The sites comprised either a grass-margin or a hedgerow along roadsides that were illuminated and a matching site that was unlit. Of the 27 illuminated sites chosen, 11 were lit with LED lamps (Light Emitting Diodes), 14 with high-pressure sodium lamps, and 2 with low-pressure sodium lamps.
To get an accurate count of the insects, Boyes and his team disturbed hedges in summer and spring and counted the flying insects. They also brushed the grass using netting to get the numbers of those that had emerged at night to feed.
Light Pollution Adversely Affects The Numbers, Growth, Feeding Habits, And Reproductive Capacity
The majority of the 2,478 caterpillars counted by Boyes, most were from unlit areas. He discovered that the population of the caterpillars declined in illuminated areas by anywhere between a third and a half. Almost all the areas that were lit for 5 years or more were found to contain fewer caterpillars.

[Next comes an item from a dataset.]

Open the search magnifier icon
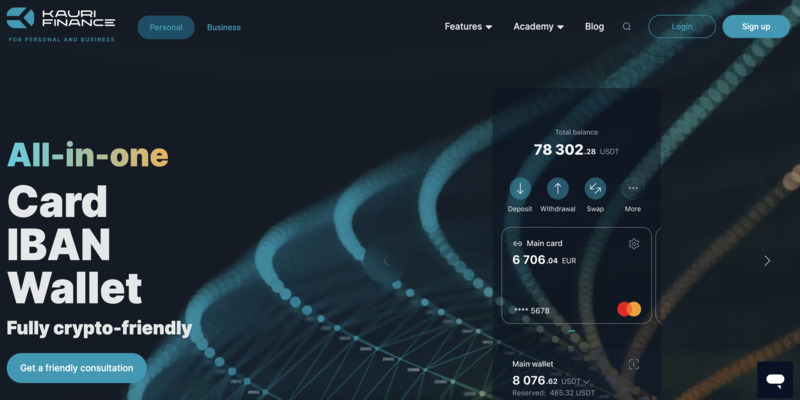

Other than the numbers, Boyes detected other changes in caterpillars in lit and unlit areas. The caterpillars in illuminated areas were found to be heavier, which could be attributed to stress brought about by rushed development. This will cause adults to be smaller and less fit evolutionary. The reproductive capabilities of caterpillars growing in lit areas are also affected, and they produce far fewer eggs.

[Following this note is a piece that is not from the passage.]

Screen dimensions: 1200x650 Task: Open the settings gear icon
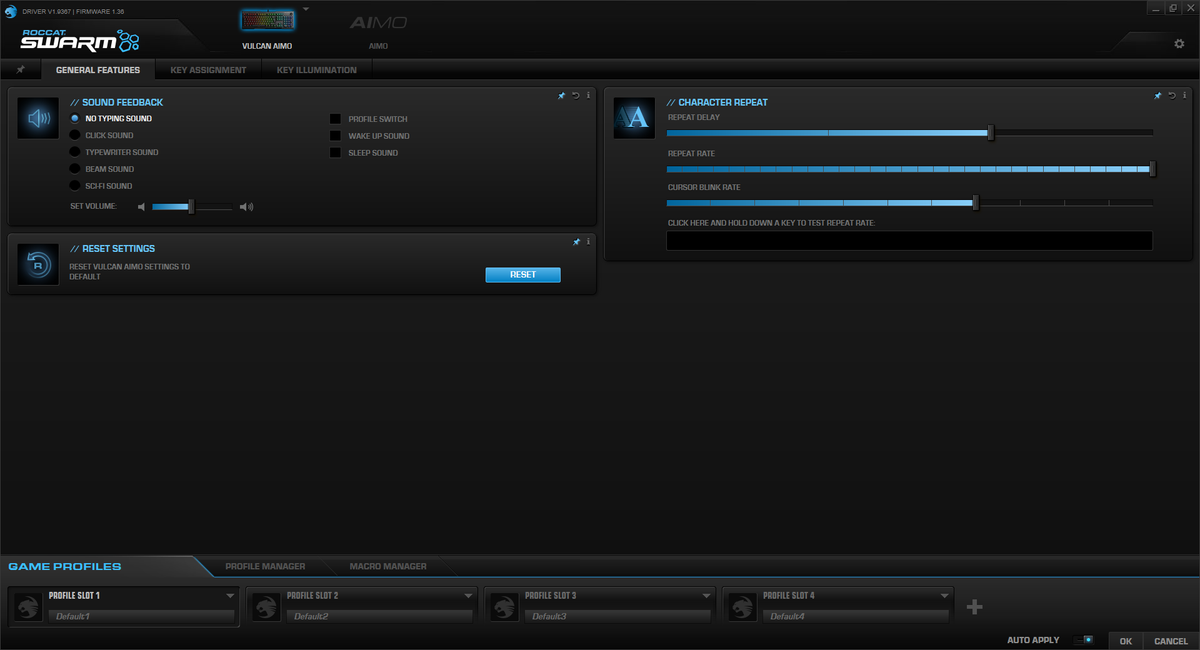[x=1179, y=44]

The situation was the worst under LED lighting when compared to the traditional yellow light of sodium vapor. This was a matter of further concern as most streetlights are being changed to LED due to their brighter light and low electricity consumption.
Boyes also experimented by placing LED lights in previously unlit areas. He found that the nocturnal behavior of caterpillars was upset by this intrusion of light pollution.
White light emitted by LED was found to cause more disturbance possibly due to its similarity with daytime light. Insects are tricked into believing that it is daytime.
Researchers are trying to translate these studies to fit the larger picture. With 1.1% of illumination present at the studied sites, Boyes says it is clear that while light pollution is a cause of this decline, it could not be solely attributed to light.
It is due to a host of factors, including climate change, loss of habitat, increase in agricultural land, use of pesticides, and light pollution is another addition to this list. But areas that have been impacted by light keep increasing rapidly, even outside urban areas.
Boyes says that immediate changes are possible to counter the harm caused by light pollution, including dimming the LED to make it more insect-friendly by reducing the use of blue wavelengths. This can minimize the harm caused to insects.